Figure 7c demonstrates that audio calls, followed by video calls, were utilized most frequently by teachers to guide and support PhD students.
Figure 8 depicts a data visualization of how personal circumstances (physical health, mental health, future education, personal finances, studying issues, and professional career) affected each group of studies (1 corresponds to bachelor’s, 2 to masters, and 3 to doctoral).
Figure 8a depicts the physical health for each level of study, where 1 corresponds to no effect, 2 to a small effect, and 3 to a strong effect. Therefore, ascending from 1 to 5 represents an increase in the intensity of effectiveness. In this manner, the figure demonstrates that the effects of these factors vary for each student. Regarding physical health, bachelor’s degree students were most affected, followed by master’s degree students, and then doctoral degree students. Each group’s mental health is depicted in
Figure 8b. From 1 to 5, the intensity of its effectiveness increases. The mental health of bachelor’s students was most affected, while that of doctoral students was least affected. The impact of future education, personal finances, studying issues, and professional career are shown in
Figure 8c–f, one for each level of study. The effectiveness of each factor on these students is quantified on a scale from 1 to 5.

## INFORMATION PROVIDED
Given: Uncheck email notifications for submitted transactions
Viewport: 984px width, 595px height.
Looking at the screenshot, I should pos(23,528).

==

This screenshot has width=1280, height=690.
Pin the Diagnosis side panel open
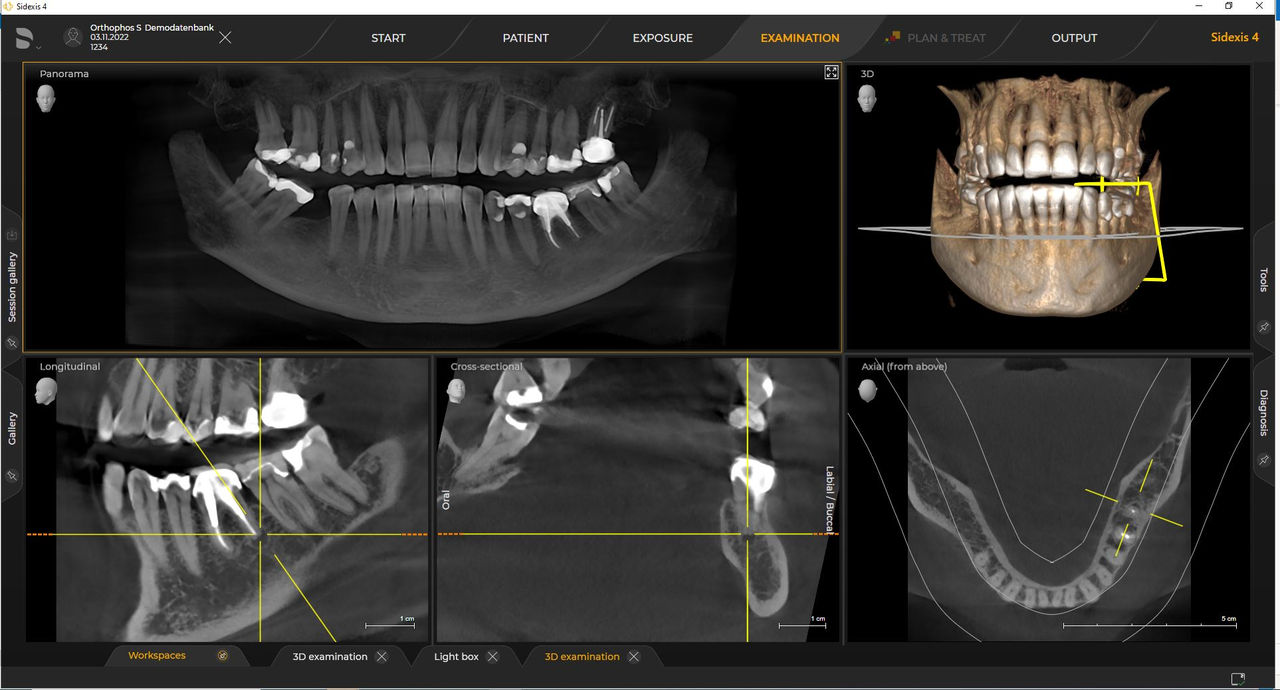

## WORK REQUEST 1
From the passage on how personal circumstances affected students at each level of study, repeat word for word the portion starting at "Figure 8 depicts" and ending at "3 to doctoral).".
## WORK REQUEST 2
Go on with the passage on how personal circumstances affected bachelor's, master's, and doctoral students, picking up after its final sentence.

## EXERCISE ANSWER 1
Figure 8 depicts a data visualization of how personal circumstances (physical health, mental health, future education, personal finances, studying issues, and professional career) affected each group of studies (1 corresponds to bachelor’s, 2 to masters, and 3 to doctoral).

## EXERCISE ANSWER 2
After feature selection, supervised learning was adapted to train the model. Out of the 2200 responses collected, data were split between training and testing phases with a proportions of 70% and 30%, respectively. Using that 70% of the data, the model was trained successfully using the Catboost algorithm. The model attained accuracy of 96.8% in achieving precision education for students.
Figure 9 illustrates the pictorial view of the whole dataset, in which 74.94% of students have the safe label and 25.06% students are shown to be at risk of failure.
Validation of the model’s performance revealed 96.2% precision, 94.6% recall, and 92.6% F-measure for the safe class. For the at-risk classification, the achieved precision, recall, and F-measure were 97.4%, 96.1%, and 96.6%, respectively.
Figure 10,
Figure 11,
Figure 12,
Figure 13 and
Figure 14 plot the confusion matrices for each of the individual attributes (Q1–Q15) that influenced the performance of students. In these matrices, 0 corresponds to the safe class and 1 corresponds to the at-risk class.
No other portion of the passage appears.